GEZEIGTER TEXT:
Bestand
Johanniterorden zu Sonnenburg (Bestand)
Findmittel: Datenbank; Findbuch, 1 Bd.
Behördengeschichte:
Die Repositur 31 gehört zu den innenpolitischen Überlieferungen des 1604 gegründete Geheime Rats, betrifft aber auch die Außenbeziehungen Kurbrandenburgs zu den Nachbarmächten Mecklenburg, Pommern, Polen und Braunschweig-Lüneburg, soweit Ordensbesitzungen betroffen sind. Die Überlieferung setzt bereits im 16. Jahrhundert, also vor der Gründung des Geheimen Rats ein. Nutzende müssen mit vermischten Provenienzen rechnen.

GEZEIGTE ZEILEN:
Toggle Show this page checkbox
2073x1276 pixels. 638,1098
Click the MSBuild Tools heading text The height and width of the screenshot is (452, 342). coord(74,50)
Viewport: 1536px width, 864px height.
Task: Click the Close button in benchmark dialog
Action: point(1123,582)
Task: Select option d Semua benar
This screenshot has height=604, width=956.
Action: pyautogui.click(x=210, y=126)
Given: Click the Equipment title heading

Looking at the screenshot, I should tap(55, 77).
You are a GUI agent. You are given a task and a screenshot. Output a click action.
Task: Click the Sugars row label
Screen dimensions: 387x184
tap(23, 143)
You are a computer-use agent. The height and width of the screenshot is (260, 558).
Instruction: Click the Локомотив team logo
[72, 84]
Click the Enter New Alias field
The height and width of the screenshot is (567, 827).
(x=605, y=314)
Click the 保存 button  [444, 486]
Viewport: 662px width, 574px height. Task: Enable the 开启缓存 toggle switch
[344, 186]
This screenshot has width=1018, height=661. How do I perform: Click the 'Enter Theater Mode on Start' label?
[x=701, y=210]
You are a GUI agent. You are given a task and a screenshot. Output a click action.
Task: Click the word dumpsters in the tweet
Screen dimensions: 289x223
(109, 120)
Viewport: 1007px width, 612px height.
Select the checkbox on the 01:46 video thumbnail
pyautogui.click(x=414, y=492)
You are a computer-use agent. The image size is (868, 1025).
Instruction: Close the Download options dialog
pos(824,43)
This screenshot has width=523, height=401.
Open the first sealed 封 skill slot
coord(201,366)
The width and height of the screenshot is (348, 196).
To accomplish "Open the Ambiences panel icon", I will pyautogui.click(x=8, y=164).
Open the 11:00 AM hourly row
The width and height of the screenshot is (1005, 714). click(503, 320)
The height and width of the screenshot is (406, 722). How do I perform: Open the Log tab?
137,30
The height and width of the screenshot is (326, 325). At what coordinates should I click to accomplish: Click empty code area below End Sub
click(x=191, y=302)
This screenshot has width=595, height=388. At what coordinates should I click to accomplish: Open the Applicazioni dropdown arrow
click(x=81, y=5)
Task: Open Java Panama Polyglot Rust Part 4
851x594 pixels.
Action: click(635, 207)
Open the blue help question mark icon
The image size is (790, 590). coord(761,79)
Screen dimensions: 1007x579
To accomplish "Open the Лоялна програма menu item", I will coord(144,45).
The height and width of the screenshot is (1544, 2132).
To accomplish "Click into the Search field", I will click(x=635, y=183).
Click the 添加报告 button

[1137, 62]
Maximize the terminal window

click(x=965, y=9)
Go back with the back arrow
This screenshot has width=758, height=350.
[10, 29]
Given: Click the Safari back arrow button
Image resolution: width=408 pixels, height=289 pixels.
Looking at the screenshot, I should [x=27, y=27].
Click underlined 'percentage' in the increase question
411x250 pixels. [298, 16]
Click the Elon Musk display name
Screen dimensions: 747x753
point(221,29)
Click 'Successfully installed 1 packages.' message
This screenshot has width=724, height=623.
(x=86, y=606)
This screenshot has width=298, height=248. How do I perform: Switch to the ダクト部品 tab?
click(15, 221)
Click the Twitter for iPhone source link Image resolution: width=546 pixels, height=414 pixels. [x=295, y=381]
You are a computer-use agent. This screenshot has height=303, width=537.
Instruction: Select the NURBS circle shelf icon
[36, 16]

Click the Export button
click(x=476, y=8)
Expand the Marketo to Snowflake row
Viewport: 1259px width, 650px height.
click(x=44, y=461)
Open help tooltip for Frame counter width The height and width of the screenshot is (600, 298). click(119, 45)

AUFGABE 1:
In welchem Jahr wurde der Geheime Rat laut dem Text über den Johanniterorden zu Sonnenburg gegründet?
AUFGABE 2:
Übersetze den Satz „Die Überlieferung setzt bereits im 16. Jahrhundert, also vor der Gründung des Geheimen Rats ein.“ aus dem Text über den Johanniterorden zu Sonnenburg ins Englische.
AUFGABE 3:
Nenne alle Nachbarmächte Kurbrandenburgs, die der Text über den Johanniterorden zu Sonnenburg aufzählt.

LÖSUNG 1:
1604

LÖSUNG 2:
The records already begin in the 16th century, that is, before the founding of the Privy Council.

LÖSUNG 3:
Mecklenburg, Pommern, Polen, Braunschweig-Lüneburg